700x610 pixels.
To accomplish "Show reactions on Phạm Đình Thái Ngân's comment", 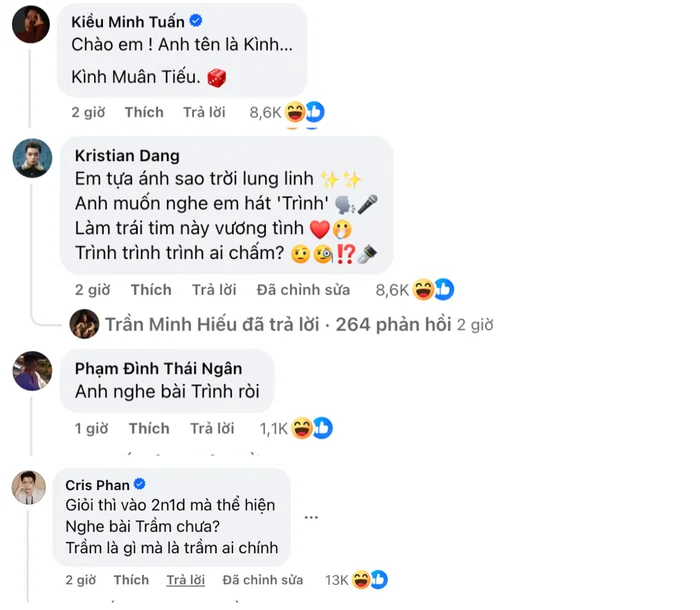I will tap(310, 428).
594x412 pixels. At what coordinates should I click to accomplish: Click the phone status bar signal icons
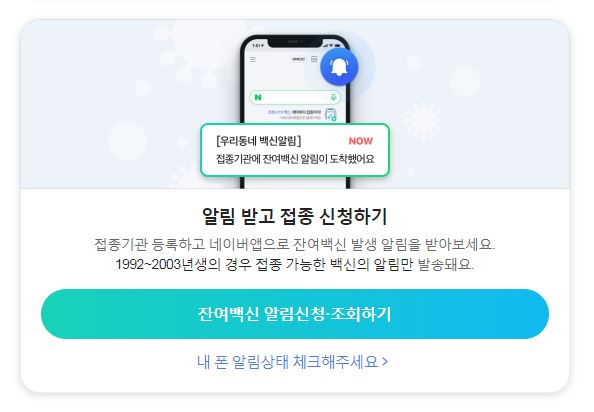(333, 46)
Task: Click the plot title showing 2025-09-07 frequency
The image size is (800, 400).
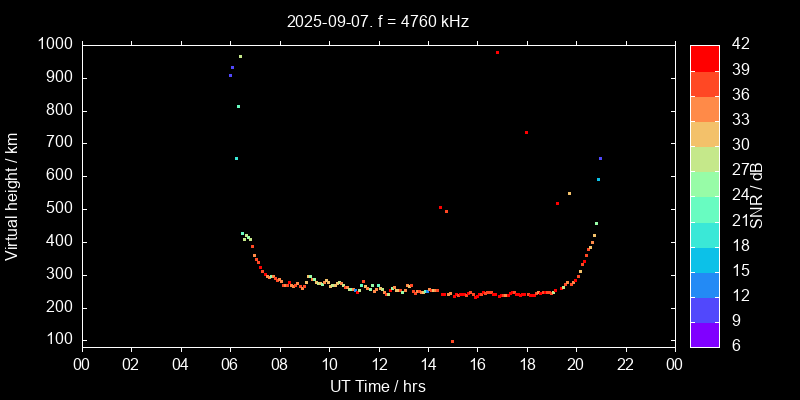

==========

Render the records from the line containing "594x412 pixels. At" through the end, both ends included, as a JSON list of strings with one string per line. Skip blank lines and leave out the pictures.

▸ Solution to this exercise:
[
  "594x412 pixels. At what coordinates should I click to accomplish: Click the phone status bar signal icons",
  "(333, 46)",
  "Task: Click the plot title showing 2025-09-07 frequency",
  "The image size is (800, 400)."
]